Two things here : you can test whether $resource properly maps whatever instructions it is given to HTTP calls, which is kind of pointless, and you can also test that your application has a service called UserCheck which maps two methods (isPermitted and doesExist) to the proper HTTP calls. These are different. For the latter — which definitely does make sense — your tests are allright (and offer a good coverage of what your code does in terms of inputs (method calls, HTTP requests), not how it does it.

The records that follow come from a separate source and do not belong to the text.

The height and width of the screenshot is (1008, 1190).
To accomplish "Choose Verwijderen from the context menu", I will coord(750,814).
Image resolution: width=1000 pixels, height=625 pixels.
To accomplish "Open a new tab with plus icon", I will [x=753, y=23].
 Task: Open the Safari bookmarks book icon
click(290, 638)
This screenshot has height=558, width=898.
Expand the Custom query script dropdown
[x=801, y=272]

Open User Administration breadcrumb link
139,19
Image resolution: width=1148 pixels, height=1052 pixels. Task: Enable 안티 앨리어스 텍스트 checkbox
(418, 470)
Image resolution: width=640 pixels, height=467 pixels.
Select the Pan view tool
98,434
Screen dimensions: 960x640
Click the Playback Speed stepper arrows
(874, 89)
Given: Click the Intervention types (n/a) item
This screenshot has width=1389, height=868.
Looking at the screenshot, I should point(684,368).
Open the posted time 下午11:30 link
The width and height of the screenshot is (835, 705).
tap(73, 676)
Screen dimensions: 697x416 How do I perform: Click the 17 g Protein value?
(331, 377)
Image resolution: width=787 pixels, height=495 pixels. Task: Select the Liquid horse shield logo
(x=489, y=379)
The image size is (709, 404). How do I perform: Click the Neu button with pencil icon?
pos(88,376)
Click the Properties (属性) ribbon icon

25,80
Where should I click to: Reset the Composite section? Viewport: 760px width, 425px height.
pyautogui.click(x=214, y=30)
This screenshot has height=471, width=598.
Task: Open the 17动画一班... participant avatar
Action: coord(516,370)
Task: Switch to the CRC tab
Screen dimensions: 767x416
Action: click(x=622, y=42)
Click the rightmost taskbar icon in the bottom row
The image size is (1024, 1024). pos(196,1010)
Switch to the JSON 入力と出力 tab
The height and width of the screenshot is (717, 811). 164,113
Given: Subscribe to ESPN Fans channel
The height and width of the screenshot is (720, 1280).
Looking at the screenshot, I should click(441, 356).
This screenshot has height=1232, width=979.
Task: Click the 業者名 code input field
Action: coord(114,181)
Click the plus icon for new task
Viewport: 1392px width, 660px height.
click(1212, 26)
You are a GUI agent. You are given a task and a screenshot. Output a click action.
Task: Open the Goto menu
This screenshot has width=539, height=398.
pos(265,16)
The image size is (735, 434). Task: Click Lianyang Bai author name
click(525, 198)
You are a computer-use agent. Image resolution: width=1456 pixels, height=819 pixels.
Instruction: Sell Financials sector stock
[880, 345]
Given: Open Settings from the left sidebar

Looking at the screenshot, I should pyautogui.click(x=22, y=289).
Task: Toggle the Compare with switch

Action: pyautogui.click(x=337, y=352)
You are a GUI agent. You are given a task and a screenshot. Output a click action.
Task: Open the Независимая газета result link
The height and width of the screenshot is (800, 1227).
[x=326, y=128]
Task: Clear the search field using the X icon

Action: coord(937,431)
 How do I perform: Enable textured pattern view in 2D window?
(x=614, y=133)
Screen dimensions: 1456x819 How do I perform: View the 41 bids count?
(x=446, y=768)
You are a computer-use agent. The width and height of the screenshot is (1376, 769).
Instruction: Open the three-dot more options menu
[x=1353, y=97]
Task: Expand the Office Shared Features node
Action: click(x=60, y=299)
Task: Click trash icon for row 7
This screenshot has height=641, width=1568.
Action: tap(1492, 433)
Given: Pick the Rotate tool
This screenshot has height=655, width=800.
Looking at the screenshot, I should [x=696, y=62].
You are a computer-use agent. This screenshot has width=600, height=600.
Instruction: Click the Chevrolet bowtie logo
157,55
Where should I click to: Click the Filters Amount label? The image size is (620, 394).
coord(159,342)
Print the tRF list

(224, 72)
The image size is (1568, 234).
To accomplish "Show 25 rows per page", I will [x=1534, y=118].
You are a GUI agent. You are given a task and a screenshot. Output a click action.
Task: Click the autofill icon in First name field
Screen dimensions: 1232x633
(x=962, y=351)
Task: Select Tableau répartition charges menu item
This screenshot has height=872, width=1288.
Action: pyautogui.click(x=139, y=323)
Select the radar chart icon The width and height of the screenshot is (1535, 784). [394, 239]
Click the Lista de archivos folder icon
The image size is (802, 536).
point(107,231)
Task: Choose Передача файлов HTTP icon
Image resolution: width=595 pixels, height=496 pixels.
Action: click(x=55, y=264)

Still, you can simplify a bit and make your tests clearer :

describe('UserCheck',function(){

  var $httpBackend = undefined;
  var UserCheck = undefined;

  beforeEach(module('demo'));

  beforeEach(inject(function(_$httpBackend_, _UserCheck_) {
    $httpBackend = _$httpBackend;
    UserCheck = _UserCheck_;
  }));

  afterEach(function(){
    $httpBackend.verifyNoOutstandingExpectation();
    $httpBackend.verifyNoOutstandingRequest();
  });

  describe('isPermitted',function(){
    it('should issue a POST request to /user',function(){
      $httpBackend.expectPOST('server.comp.com/user').respond(200);

      UserCheck.isPermitted({});
      $httpBackend.flush();
    });
  });


  describe('doesExist',function(){
    it('should issue a GET request to /user/doesExist',function(){
      $httpBackend.expectGET('server.comp.com/user/doesExist?userID=123').respond(200);

      UserCheck.doesExist({userID:'123'});
      $httpBackend.flush();
    });
  });
});

Tips :

  • name your services the same in your code and in your tests
  • don't specify the values returned by $httpBackend unless you want to test how your service/controller will handle them
  • always use plain text URL in your $httpBackend's expectations : it allows to quickly map a method and an URL, and also allows to search across the test (like 'where does this kind or URL gets called ?')
  • no global state, even in tests (except for injected dependencies). If your test grows bigger, it'll be a pain to refactor and handle several different use cases, which is basiclaly the purpose of a unit test file.